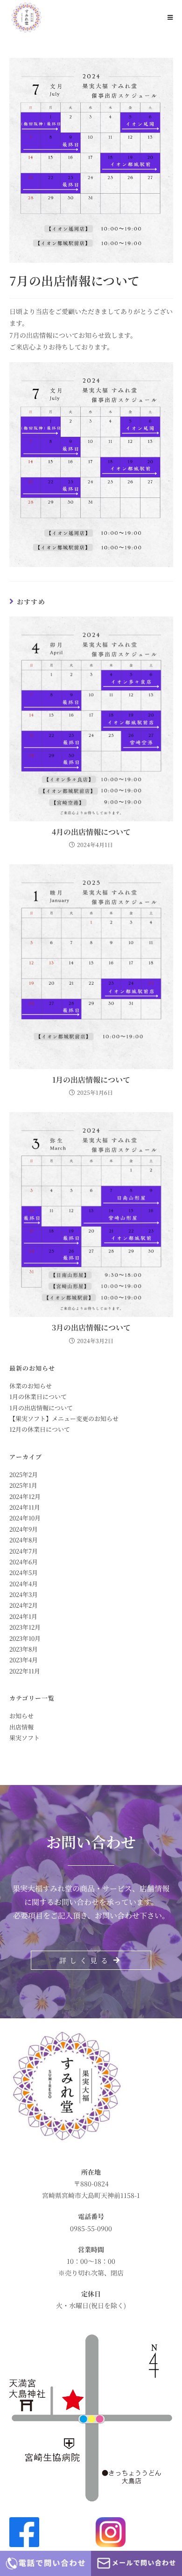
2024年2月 (23, 1605)
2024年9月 (23, 1529)
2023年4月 (23, 1659)
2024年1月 (23, 1616)
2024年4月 (23, 1583)
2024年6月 (23, 1561)
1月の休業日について (38, 1396)
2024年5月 (23, 1572)
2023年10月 (25, 1638)
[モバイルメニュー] (170, 17)
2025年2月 (23, 1474)
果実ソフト (24, 1737)
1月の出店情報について (91, 1080)
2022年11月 (24, 1670)
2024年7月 (23, 1551)
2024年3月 (23, 1594)
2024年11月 (24, 1507)
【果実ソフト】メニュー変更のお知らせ (64, 1418)
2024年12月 (25, 1496)
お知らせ (21, 1715)
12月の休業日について (39, 1429)
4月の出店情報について (91, 832)
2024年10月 (25, 1517)
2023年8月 (23, 1649)
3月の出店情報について (91, 1328)
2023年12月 (25, 1627)
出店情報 (21, 1726)
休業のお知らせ (30, 1385)
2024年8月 (23, 1539)
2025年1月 (23, 1485)
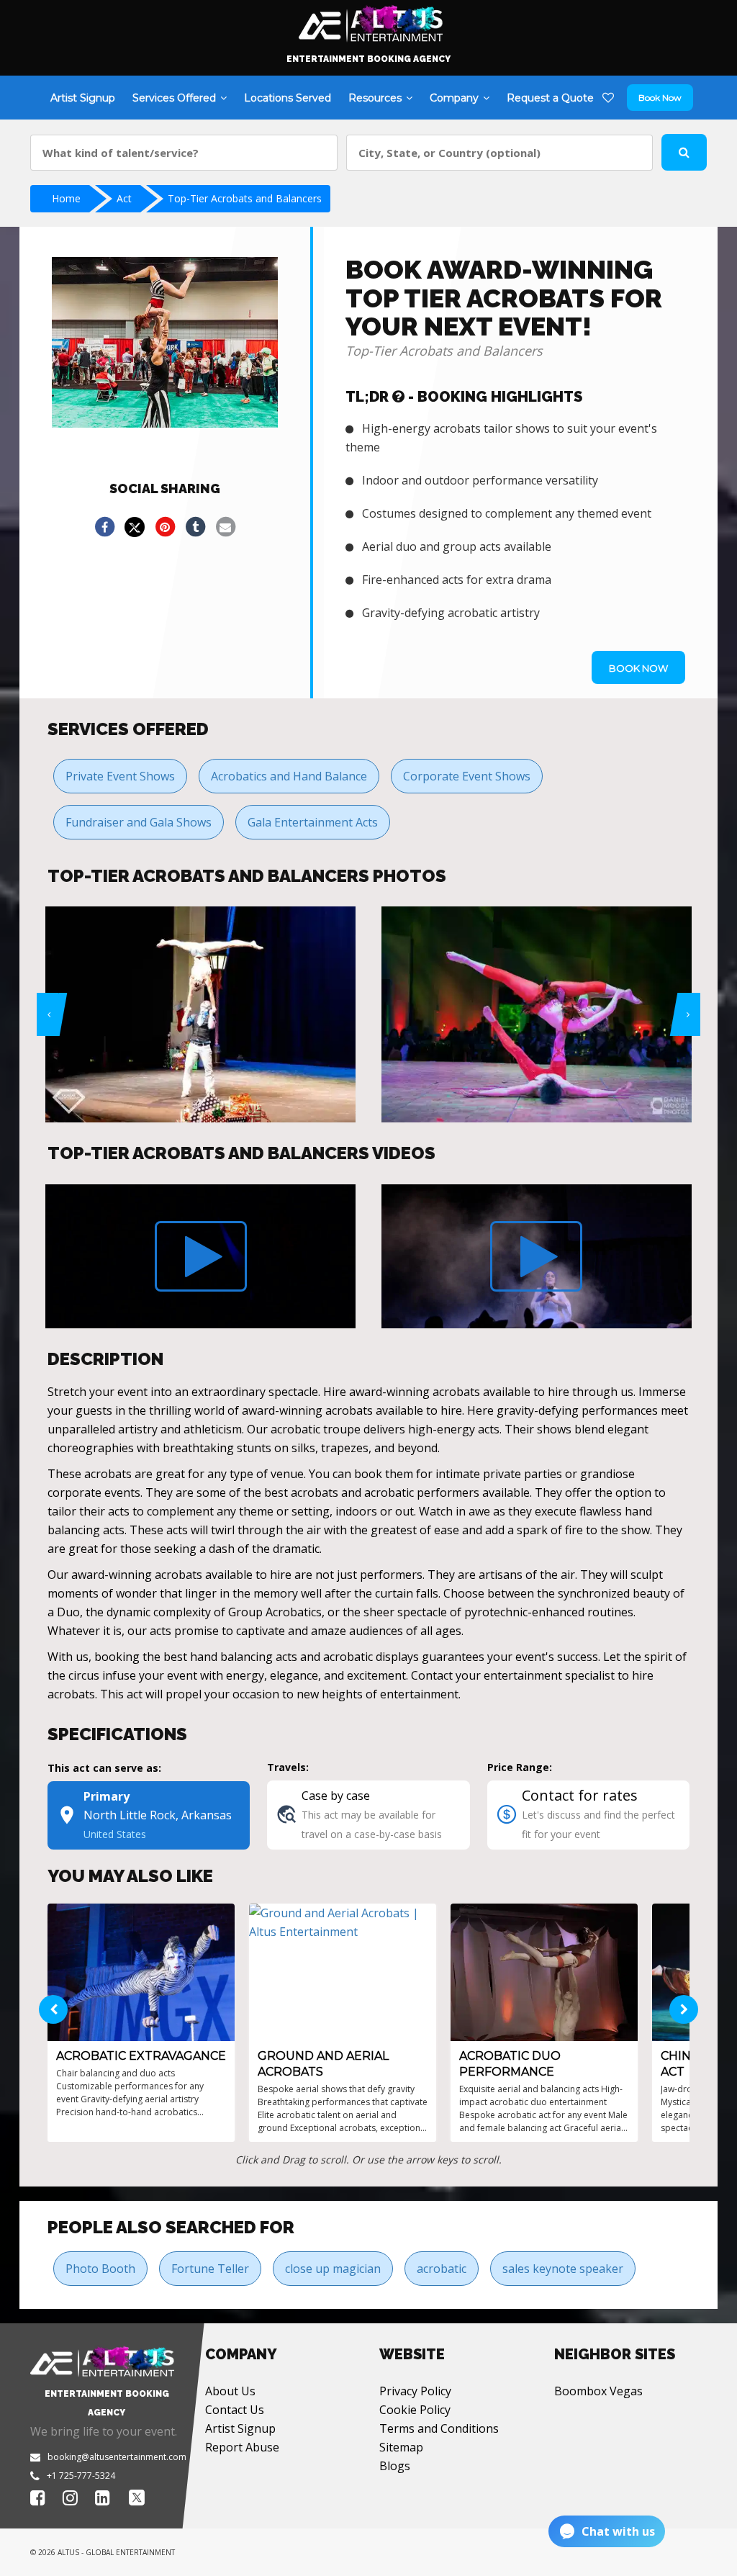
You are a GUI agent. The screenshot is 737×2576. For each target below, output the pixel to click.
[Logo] (369, 20)
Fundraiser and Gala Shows (138, 822)
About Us (230, 2391)
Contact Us (234, 2410)
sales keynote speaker (562, 2268)
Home (66, 198)
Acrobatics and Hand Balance (289, 776)
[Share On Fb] (104, 527)
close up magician (333, 2268)
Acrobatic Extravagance (141, 2056)
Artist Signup (240, 2428)
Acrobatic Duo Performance (510, 2064)
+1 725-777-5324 (81, 2475)
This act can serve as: (104, 1768)
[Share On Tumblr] (195, 527)
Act (124, 198)
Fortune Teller (210, 2268)
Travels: (288, 1767)
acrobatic (441, 2268)
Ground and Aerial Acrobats (323, 2064)
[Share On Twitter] (134, 527)
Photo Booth (100, 2268)
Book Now (660, 97)
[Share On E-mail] (225, 527)
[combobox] (184, 153)
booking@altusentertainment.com (117, 2457)
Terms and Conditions (439, 2428)
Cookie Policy (415, 2410)
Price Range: (519, 1767)
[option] (173, 1014)
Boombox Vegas (598, 2391)
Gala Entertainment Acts (313, 822)
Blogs (394, 2466)
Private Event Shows (120, 776)
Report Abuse (242, 2447)
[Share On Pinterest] (164, 527)
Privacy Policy (415, 2391)
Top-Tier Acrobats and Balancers (245, 198)
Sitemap (401, 2447)
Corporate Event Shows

===

● **What needs to be done**: Tally the lines of the material in which the string "Event" occurs, and present only that tally.

● **Completed task**: 2